Jaki sale in Ifil, diarchia in Fiat con Montezemolo e Marchionne

nostro inviato a Torino

È iniziata una nuova era in casa Agnelli. Quella che vede John Elkann prendere il timone, dopo la «cassaforte» Ifi, anche dell’altra holding di famiglia, quell’Ifil che controlla Fiat Group (30,45%), ma anche Alpitour (100%), Juventus (60%) e C&W (70%). E ha partecipazioni in Sequana Capital (26,6%), Sgs (15%), Banca Leonardo (9,8%), Intesa Sanpaolo (2,45%) e Perella Weinberg Partners (1,9%).
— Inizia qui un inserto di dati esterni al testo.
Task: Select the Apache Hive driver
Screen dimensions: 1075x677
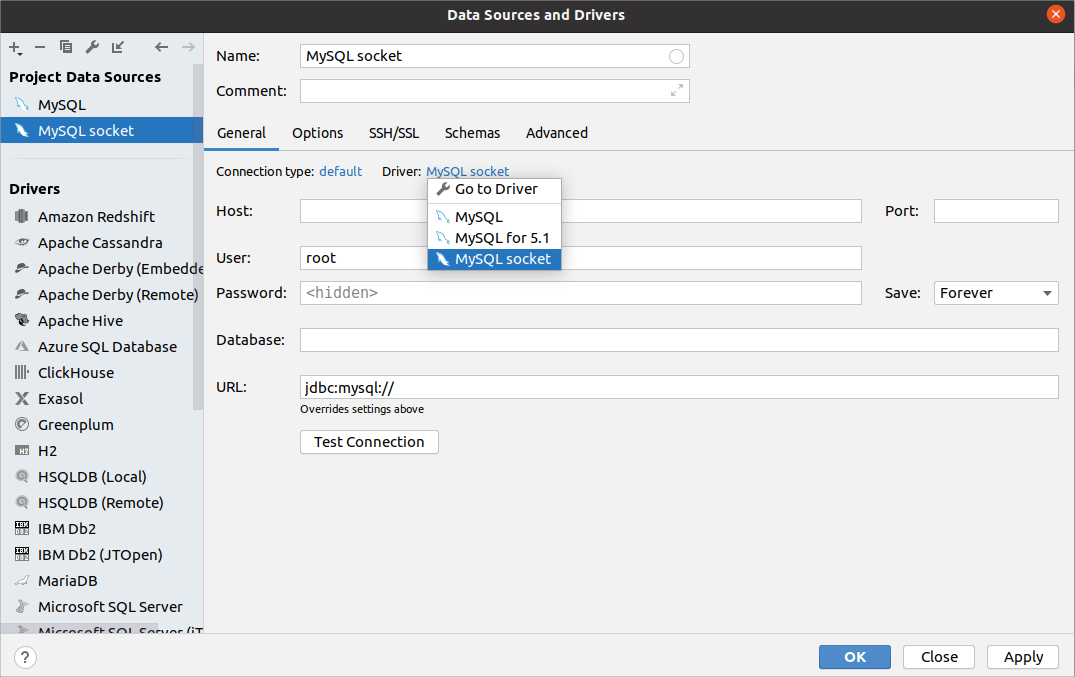Action: [x=80, y=320]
Il cambio della guardia, suggellato ieri al termine dell’assemblea degli azionisti e previsto da tempo, ha visto Gianluigi Gabetti assumere la presidenza onoraria della società e la nomina a vicepresidente di Tiberto Ruy Brandolini d’Adda, insieme alla conferma di Carlo Sant’Albano come amministratore delegato. Nel cda, da cui sono usciti Daniel John Winteler e Giancarlo Lombardi, sono entrati Sandro Salvati ed Eugenio Colucci.
La presidenza di Elkann, che il nonno Gianni Agnelli aveva indicato come erede dell’impero finanziario e industriale, sarà nel segno della continuità. «Seguirò la rotta - ha detto il giovane ingegnere rivolto a Gabetti, emozionato a tal punto da indossare un paio di occhiali scuri - sperando che il vento sia favorevole».
Elkann ha subito indicato il cammino che vuole percorrere: «L’Ifil - ha spiegato - continua a essere al centro delle mie responsabilità». Una sorta di nuova benedizione all’accoppiata composta da Luca di Montezemolo e Sergio Marchionne.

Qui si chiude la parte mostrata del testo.